### What you should do
All records that follow are to be output exactly.

(Task input)

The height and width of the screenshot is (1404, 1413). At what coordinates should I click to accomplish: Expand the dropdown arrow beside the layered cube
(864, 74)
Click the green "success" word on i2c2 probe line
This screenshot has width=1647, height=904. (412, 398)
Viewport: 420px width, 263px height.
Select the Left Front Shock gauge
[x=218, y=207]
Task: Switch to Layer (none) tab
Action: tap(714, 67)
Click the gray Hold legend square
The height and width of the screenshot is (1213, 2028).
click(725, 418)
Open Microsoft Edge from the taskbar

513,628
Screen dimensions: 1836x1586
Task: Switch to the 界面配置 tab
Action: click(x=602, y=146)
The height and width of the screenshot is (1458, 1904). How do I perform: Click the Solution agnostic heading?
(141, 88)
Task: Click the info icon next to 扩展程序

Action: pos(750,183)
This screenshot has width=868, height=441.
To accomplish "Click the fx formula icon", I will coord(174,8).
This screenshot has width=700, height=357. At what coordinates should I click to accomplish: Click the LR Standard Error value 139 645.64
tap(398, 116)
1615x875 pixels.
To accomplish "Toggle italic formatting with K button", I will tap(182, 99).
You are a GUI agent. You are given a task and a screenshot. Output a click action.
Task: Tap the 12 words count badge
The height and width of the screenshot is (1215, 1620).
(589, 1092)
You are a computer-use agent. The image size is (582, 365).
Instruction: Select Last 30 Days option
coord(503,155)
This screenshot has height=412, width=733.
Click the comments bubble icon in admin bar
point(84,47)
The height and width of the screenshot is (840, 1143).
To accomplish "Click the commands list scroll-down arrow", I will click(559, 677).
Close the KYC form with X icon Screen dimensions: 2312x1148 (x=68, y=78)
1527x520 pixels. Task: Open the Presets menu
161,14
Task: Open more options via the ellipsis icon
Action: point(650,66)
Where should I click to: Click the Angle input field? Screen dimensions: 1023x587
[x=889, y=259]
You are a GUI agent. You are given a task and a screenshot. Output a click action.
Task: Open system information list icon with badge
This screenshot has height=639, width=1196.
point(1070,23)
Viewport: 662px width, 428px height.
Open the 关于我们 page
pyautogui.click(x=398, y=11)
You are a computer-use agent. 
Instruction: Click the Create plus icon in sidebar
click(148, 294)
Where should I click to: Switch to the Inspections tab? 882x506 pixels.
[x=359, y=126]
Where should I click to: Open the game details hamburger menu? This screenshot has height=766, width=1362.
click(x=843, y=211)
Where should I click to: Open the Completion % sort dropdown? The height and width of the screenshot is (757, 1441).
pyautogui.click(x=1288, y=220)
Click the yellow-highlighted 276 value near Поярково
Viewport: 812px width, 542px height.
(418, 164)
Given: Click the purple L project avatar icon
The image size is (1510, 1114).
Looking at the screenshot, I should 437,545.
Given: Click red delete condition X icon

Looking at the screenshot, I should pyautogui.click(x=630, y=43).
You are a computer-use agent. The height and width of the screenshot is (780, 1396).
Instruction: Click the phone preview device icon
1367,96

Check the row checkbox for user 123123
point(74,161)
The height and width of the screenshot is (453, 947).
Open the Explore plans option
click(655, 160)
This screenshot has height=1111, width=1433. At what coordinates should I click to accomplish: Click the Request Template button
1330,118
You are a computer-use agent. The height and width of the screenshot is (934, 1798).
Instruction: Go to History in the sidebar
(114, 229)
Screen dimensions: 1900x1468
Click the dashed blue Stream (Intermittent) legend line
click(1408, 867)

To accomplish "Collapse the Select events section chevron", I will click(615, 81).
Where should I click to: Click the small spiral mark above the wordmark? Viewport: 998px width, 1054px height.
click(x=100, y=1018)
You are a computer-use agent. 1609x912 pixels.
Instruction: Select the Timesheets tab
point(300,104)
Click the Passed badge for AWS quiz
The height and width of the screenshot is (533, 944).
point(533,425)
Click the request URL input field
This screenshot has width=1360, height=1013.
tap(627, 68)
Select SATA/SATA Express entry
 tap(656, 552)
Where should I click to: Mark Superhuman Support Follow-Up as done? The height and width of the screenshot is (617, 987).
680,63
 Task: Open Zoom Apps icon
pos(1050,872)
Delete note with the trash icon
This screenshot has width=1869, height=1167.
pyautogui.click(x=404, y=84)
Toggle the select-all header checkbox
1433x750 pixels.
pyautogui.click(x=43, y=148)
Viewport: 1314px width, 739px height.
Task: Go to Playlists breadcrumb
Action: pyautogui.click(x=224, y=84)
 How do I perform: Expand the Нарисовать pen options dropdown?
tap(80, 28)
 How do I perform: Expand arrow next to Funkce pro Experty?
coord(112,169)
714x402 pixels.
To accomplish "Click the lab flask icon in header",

(End Task input)

### Written answer
The height and width of the screenshot is (1404, 1413). At what coordinates should I click to accomplish: Expand the dropdown arrow beside the layered cube
(864, 74)
Click the green "success" word on i2c2 probe line
This screenshot has width=1647, height=904. (412, 398)
Viewport: 420px width, 263px height.
Select the Left Front Shock gauge
[x=218, y=207]
Task: Switch to Layer (none) tab
Action: tap(714, 67)
Click the gray Hold legend square
The height and width of the screenshot is (1213, 2028).
click(725, 418)
Open Microsoft Edge from the taskbar

513,628
Screen dimensions: 1836x1586
Task: Switch to the 界面配置 tab
Action: click(x=602, y=146)
The height and width of the screenshot is (1458, 1904). How do I perform: Click the Solution agnostic heading?
(141, 88)
Task: Click the info icon next to 扩展程序

Action: pos(750,183)
This screenshot has width=868, height=441.
To accomplish "Click the fx formula icon", I will coord(174,8).
This screenshot has width=700, height=357. At what coordinates should I click to accomplish: Click the LR Standard Error value 139 645.64
tap(398, 116)
1615x875 pixels.
To accomplish "Toggle italic formatting with K button", I will tap(182, 99).
You are a GUI agent. You are given a task and a screenshot. Output a click action.
Task: Tap the 12 words count badge
The height and width of the screenshot is (1215, 1620).
(589, 1092)
You are a computer-use agent. The image size is (582, 365).
Instruction: Select Last 30 Days option
coord(503,155)
This screenshot has height=412, width=733.
Click the comments bubble icon in admin bar
point(84,47)
The height and width of the screenshot is (840, 1143).
To accomplish "Click the commands list scroll-down arrow", I will click(559, 677).
Close the KYC form with X icon Screen dimensions: 2312x1148 (x=68, y=78)
1527x520 pixels. Task: Open the Presets menu
161,14
Task: Open more options via the ellipsis icon
Action: point(650,66)
Where should I click to: Click the Angle input field? Screen dimensions: 1023x587
[x=889, y=259]
You are a GUI agent. You are given a task and a screenshot. Output a click action.
Task: Open system information list icon with badge
This screenshot has height=639, width=1196.
point(1070,23)
Viewport: 662px width, 428px height.
Open the 关于我们 page
pyautogui.click(x=398, y=11)
You are a computer-use agent. 
Instruction: Click the Create plus icon in sidebar
click(148, 294)
Where should I click to: Switch to the Inspections tab? 882x506 pixels.
[x=359, y=126]
Where should I click to: Open the game details hamburger menu? This screenshot has height=766, width=1362.
click(x=843, y=211)
Where should I click to: Open the Completion % sort dropdown? The height and width of the screenshot is (757, 1441).
pyautogui.click(x=1288, y=220)
Click the yellow-highlighted 276 value near Поярково
Viewport: 812px width, 542px height.
(418, 164)
Given: Click the purple L project avatar icon
The image size is (1510, 1114).
Looking at the screenshot, I should 437,545.
Given: Click red delete condition X icon

Looking at the screenshot, I should pyautogui.click(x=630, y=43).
You are a computer-use agent. The height and width of the screenshot is (780, 1396).
Instruction: Click the phone preview device icon
1367,96

Check the row checkbox for user 123123
point(74,161)
The height and width of the screenshot is (453, 947).
Open the Explore plans option
click(655, 160)
This screenshot has height=1111, width=1433. At what coordinates should I click to accomplish: Click the Request Template button
1330,118
You are a computer-use agent. The height and width of the screenshot is (934, 1798).
Instruction: Go to History in the sidebar
(114, 229)
Screen dimensions: 1900x1468
Click the dashed blue Stream (Intermittent) legend line
click(1408, 867)

To accomplish "Collapse the Select events section chevron", I will click(615, 81).
Where should I click to: Click the small spiral mark above the wordmark? Viewport: 998px width, 1054px height.
click(x=100, y=1018)
You are a computer-use agent. 1609x912 pixels.
Instruction: Select the Timesheets tab
point(300,104)
Click the Passed badge for AWS quiz
The height and width of the screenshot is (533, 944).
point(533,425)
Click the request URL input field
This screenshot has width=1360, height=1013.
tap(627, 68)
Select SATA/SATA Express entry
 tap(656, 552)
Where should I click to: Mark Superhuman Support Follow-Up as done? The height and width of the screenshot is (617, 987).
680,63
 Task: Open Zoom Apps icon
pos(1050,872)
Delete note with the trash icon
This screenshot has width=1869, height=1167.
pyautogui.click(x=404, y=84)
Toggle the select-all header checkbox
1433x750 pixels.
pyautogui.click(x=43, y=148)
Viewport: 1314px width, 739px height.
Task: Go to Playlists breadcrumb
Action: pyautogui.click(x=224, y=84)
 How do I perform: Expand the Нарисовать pen options dropdown?
tap(80, 28)
 How do I perform: Expand arrow next to Funkce pro Experty?
coord(112,169)
714x402 pixels.
To accomplish "Click the lab flask icon in header",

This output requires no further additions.